Vítor Murta

Personal information
- Full name: Vítor Manuel Fernandes Murta
- Date of birth: 21 July 1979 (age 46)
- Place of birth: Vila Real, Portugal
- Height: 1.84 m (6 ft 0 in)
- Position: Goalkeeper

Youth career
- 1992–1997: Mateus
- 1997–1998: Vila Real

Senior career*
- Years: Team / Apps / (Gls)
- 1998–2003: Vila Real / 70 / (0)
- 2003–2005: Freamunde / 51 / (0)
- 2005–2008: Gondomar / 57 / (0)
- 2008–2010: Vizela / 27 / (0)
- 2010–2013: Gil Vicente / 19 / (0)
- 2013–2014: AD Oliveirense / 29 / (0)
- 2014–2016: Famalicão / 42 / (0)
- 2016–2017: Trofense / 13 / (0)
- 2017: AD Oliveirense / 7 / (0)
- 2017–2018: Mondinense / 21 / (0)
- 2018–2019: Vila Real / 3 / (0)
- Total:  / 339 / (0)

= Vítor Murta =

Portuguese footballer (born 1979)

Vítor Manuel Fernandes Murta (born 21 July 1979) is a Portuguese former professional footballer who played as a goalkeeper.

==Football career==
Born in Vila Real, Murta began his career in the third tier with hometown club S.C. Vila Real and S.C. Freamunde, before stepping up to the second with Gondomar S.C. in 2005. He remained at that level in 2008, when he joined F.C. Vizela.

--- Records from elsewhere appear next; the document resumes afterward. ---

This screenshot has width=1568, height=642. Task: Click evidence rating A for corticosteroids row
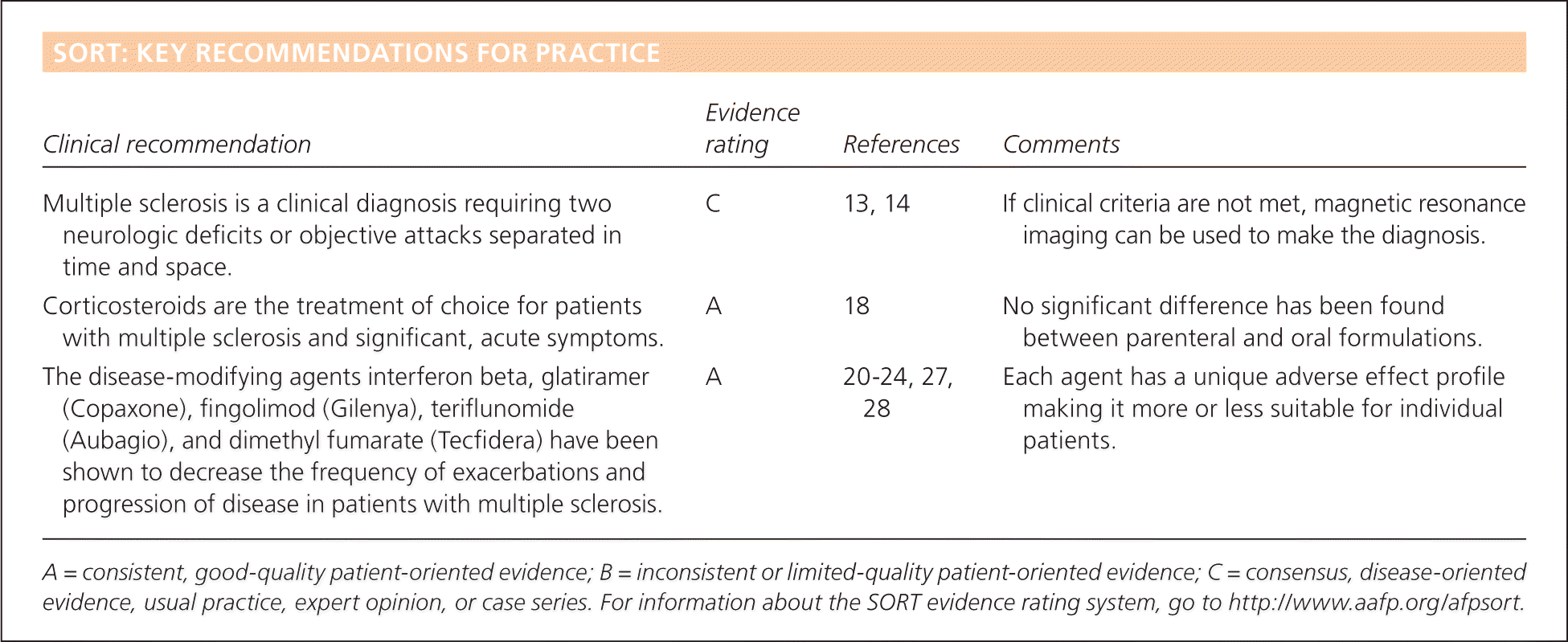pyautogui.click(x=713, y=306)
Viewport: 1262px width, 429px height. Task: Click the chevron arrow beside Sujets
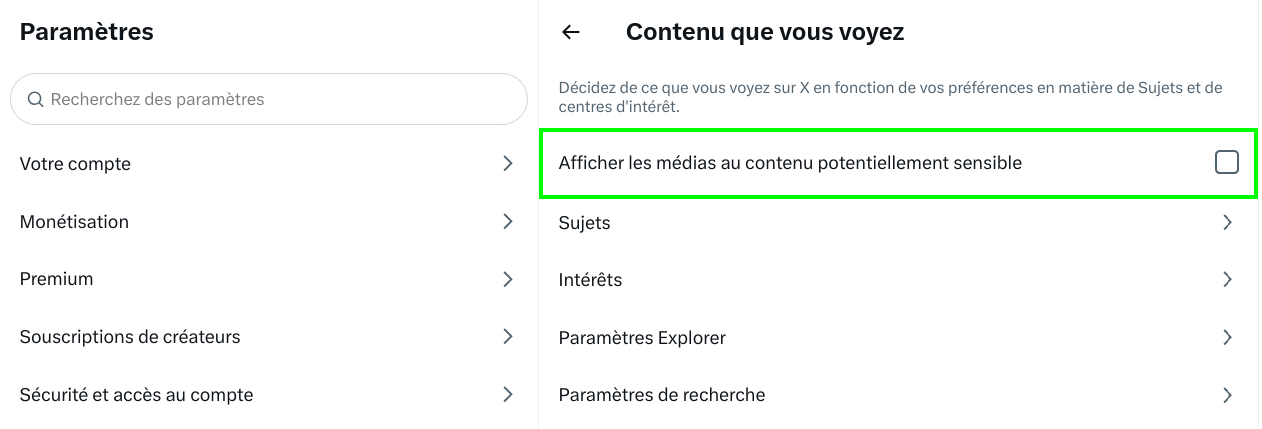pyautogui.click(x=1227, y=223)
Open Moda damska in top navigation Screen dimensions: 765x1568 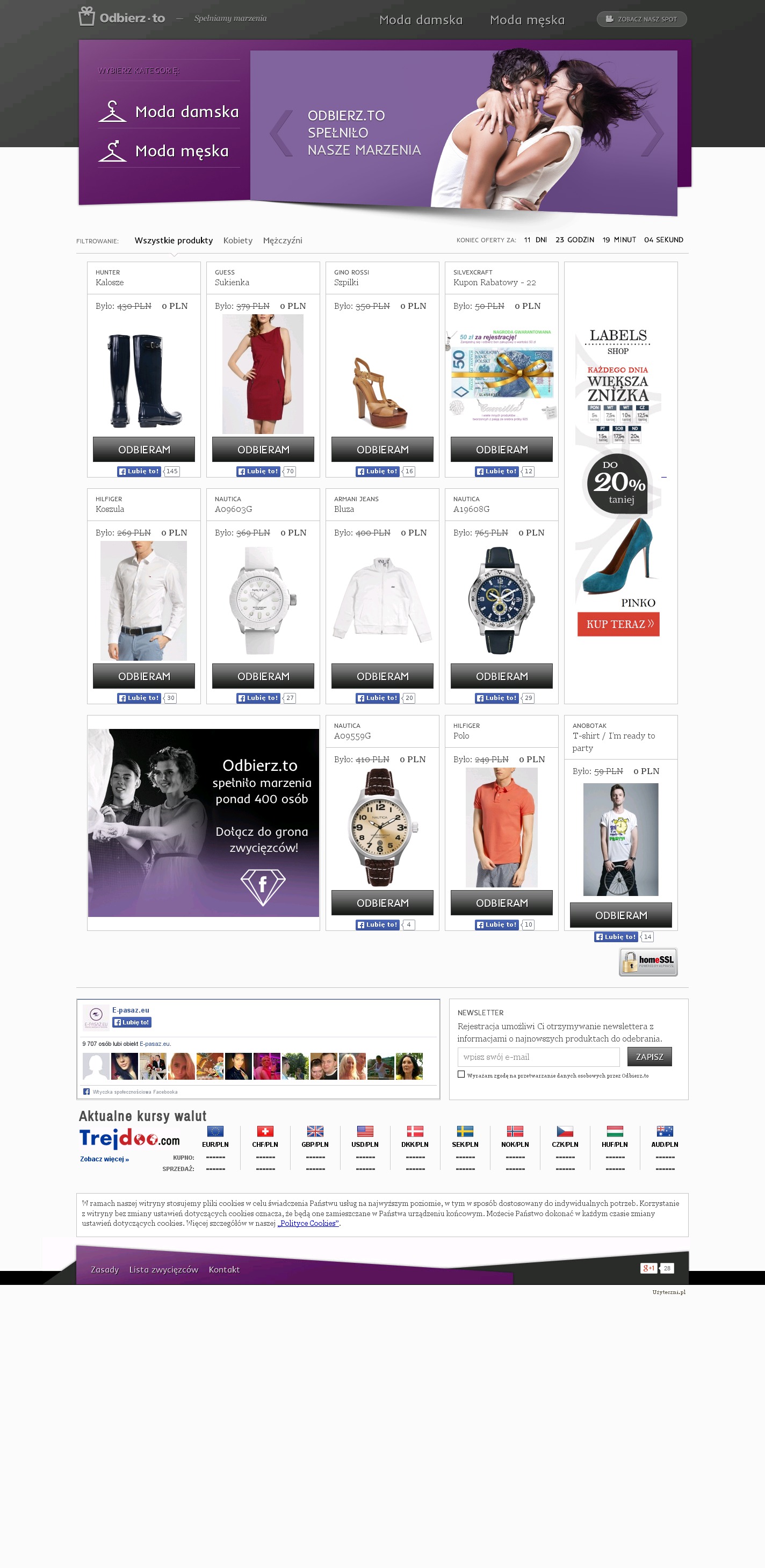click(x=421, y=20)
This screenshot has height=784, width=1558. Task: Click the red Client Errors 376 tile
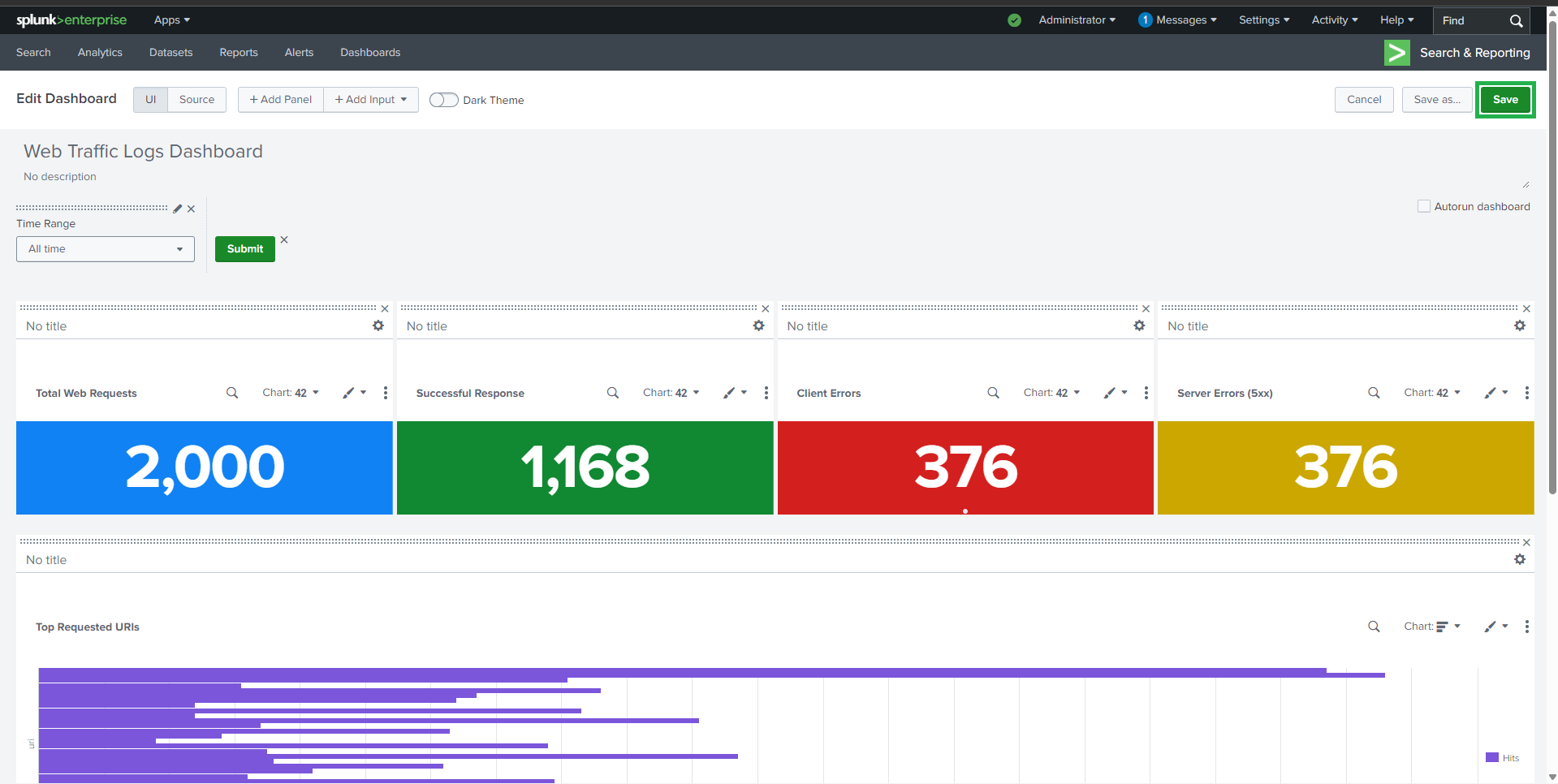coord(965,467)
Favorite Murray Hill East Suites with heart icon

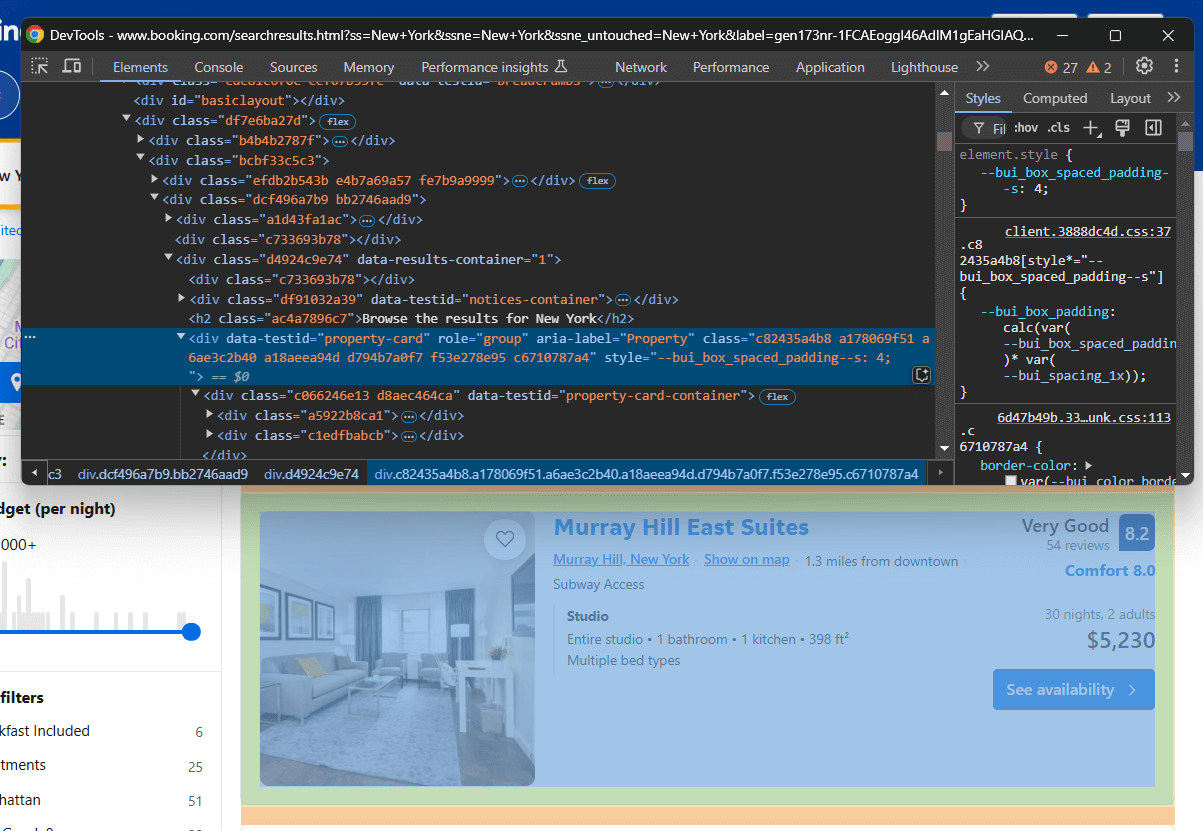(x=505, y=539)
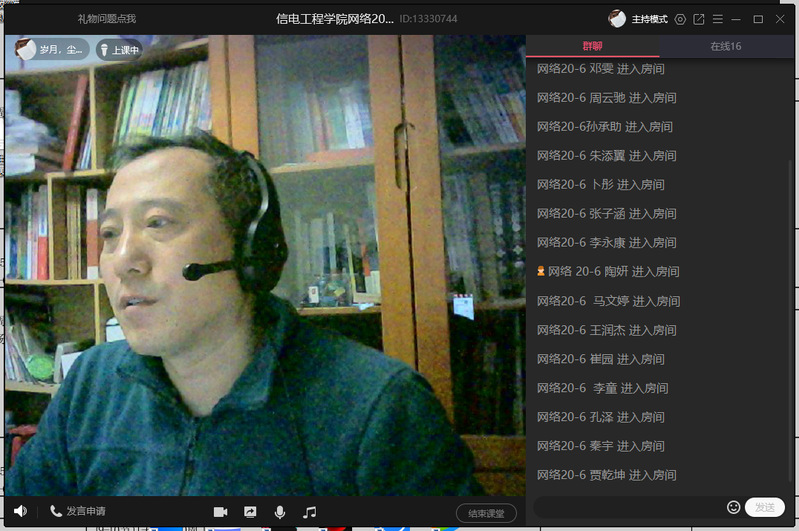This screenshot has width=799, height=531.
Task: Click the screen share arrow icon
Action: [x=250, y=511]
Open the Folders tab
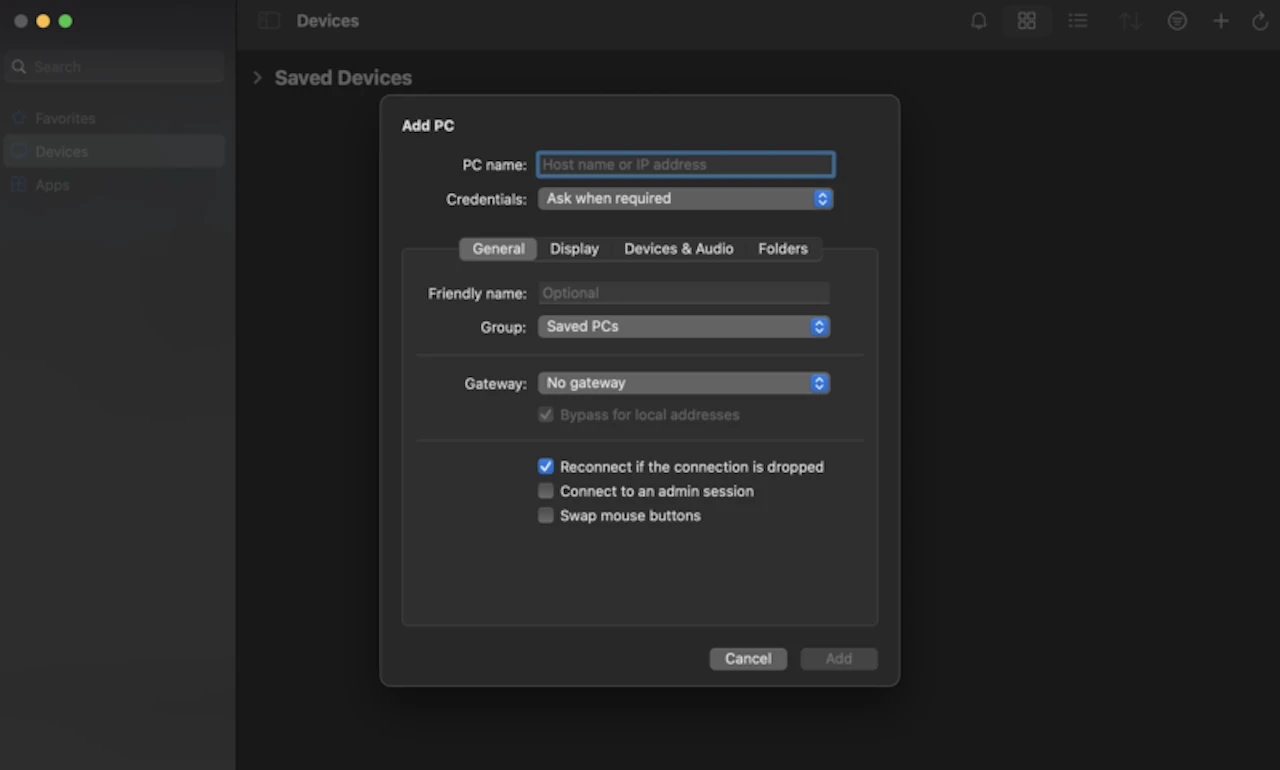 (783, 249)
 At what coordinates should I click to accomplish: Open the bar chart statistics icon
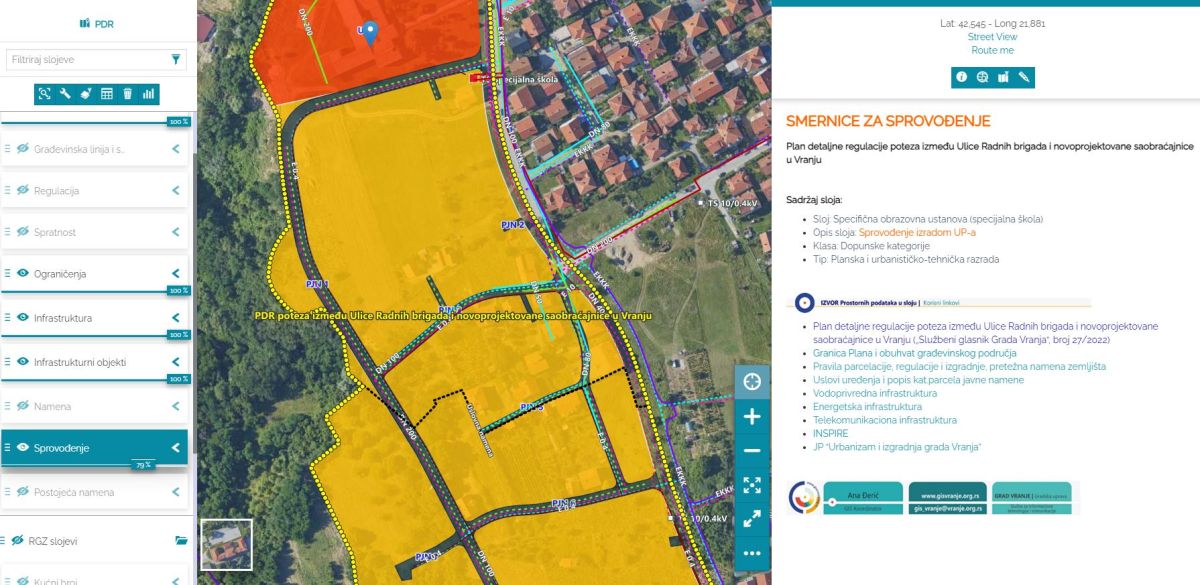point(149,94)
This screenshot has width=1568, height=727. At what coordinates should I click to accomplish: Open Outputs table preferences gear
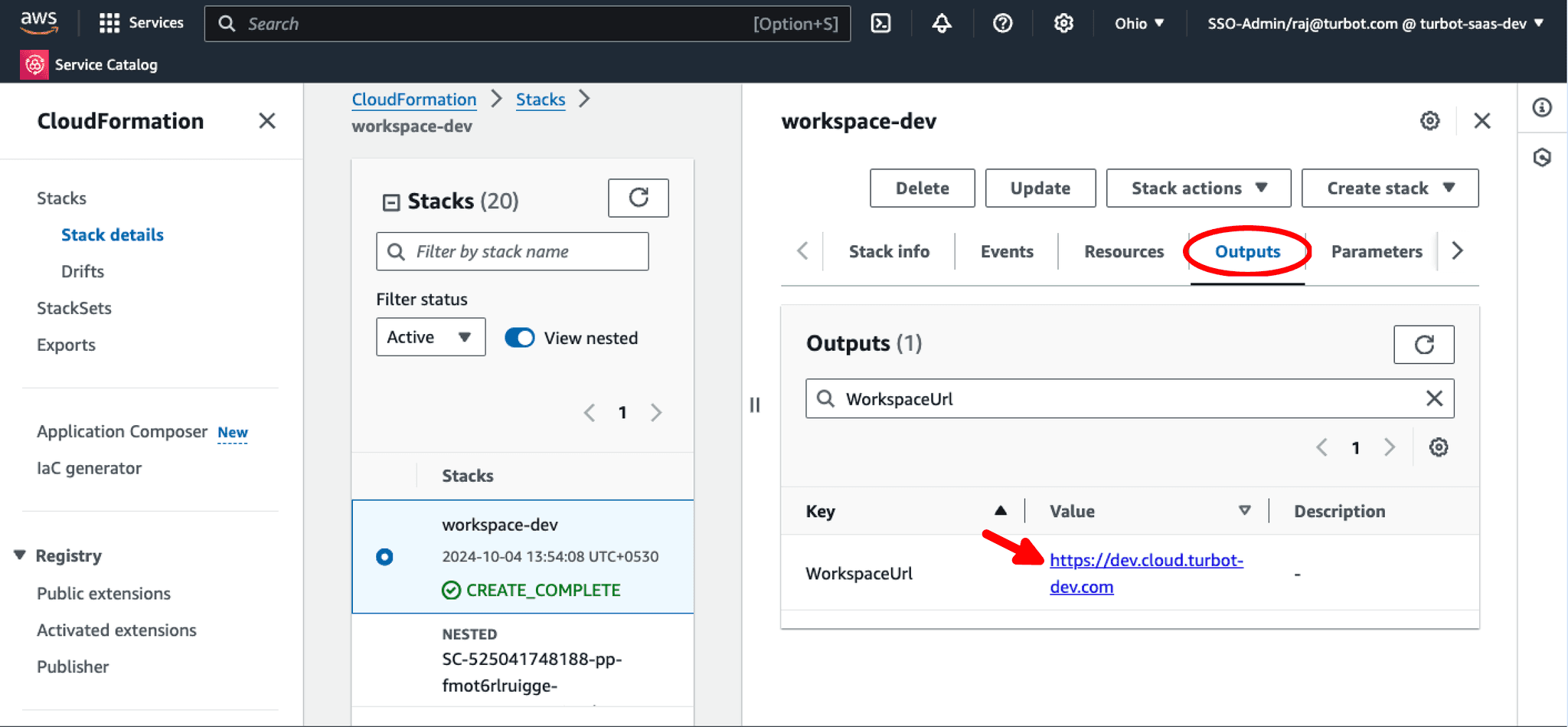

In 2010, Murta signed for Gil Vicente FC, who ended the season as champions of the second division; he played just 11 games of 30 but was only used one fewer time than first-choice Jorge Baptista. He made his Primeira Liga debut at age 32 on 18 February 2012, as a half-time substitute for Adriano Facchini in a 3–0 home loss to S.C. Braga. He played seven more times for the club from Barcelos the following season, and was sent off in the last game on 19 May 2013 in a 3–1 home loss to G.D. Estoril-Praia for conceding a penalty.

After a year at A.D. Oliveirense, Murta moved across the third tier to F.C. Famalicão in 2014. His first season at the club ended in promotion, despite a penalty shootout defeat to C.D. Mafra in the final on 10 June 2015.

From 2016, Murta returned to the third tier with C.D. Trofense, Oliveirense again, and Mondinense FC.